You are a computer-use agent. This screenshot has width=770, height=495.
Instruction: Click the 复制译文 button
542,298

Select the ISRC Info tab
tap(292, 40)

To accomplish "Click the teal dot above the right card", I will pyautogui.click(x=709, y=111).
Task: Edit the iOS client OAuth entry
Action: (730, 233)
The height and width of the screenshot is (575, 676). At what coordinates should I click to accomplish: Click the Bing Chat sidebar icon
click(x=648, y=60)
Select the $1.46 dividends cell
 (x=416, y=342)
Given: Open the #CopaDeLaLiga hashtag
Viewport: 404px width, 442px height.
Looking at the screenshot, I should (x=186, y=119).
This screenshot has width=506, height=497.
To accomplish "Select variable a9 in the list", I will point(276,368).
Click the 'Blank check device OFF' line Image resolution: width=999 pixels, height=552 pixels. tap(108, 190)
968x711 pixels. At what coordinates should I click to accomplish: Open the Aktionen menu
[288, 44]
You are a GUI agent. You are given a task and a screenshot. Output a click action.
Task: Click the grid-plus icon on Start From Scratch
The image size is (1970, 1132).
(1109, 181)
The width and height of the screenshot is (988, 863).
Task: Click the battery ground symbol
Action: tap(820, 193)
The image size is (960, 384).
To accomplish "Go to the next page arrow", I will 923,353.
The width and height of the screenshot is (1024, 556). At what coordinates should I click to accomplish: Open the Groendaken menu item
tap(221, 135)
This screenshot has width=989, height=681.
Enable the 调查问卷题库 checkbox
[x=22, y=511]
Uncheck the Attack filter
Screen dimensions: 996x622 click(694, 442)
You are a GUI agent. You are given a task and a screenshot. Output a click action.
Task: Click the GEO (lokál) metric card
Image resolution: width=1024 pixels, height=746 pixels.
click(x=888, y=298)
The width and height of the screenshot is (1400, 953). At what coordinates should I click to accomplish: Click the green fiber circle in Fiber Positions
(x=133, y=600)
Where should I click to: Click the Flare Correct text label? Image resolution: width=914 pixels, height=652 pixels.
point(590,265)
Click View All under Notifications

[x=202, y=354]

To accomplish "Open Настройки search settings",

=====

◆ TASK ITEM ◆
In the lines above, locate the string "This". Copy every line where it occurs.

◆ EXERCISE SOLUTION ◆
You are a computer-use agent. This screenshot has width=770, height=495.
This screenshot has width=506, height=497.
This screenshot has width=989, height=681.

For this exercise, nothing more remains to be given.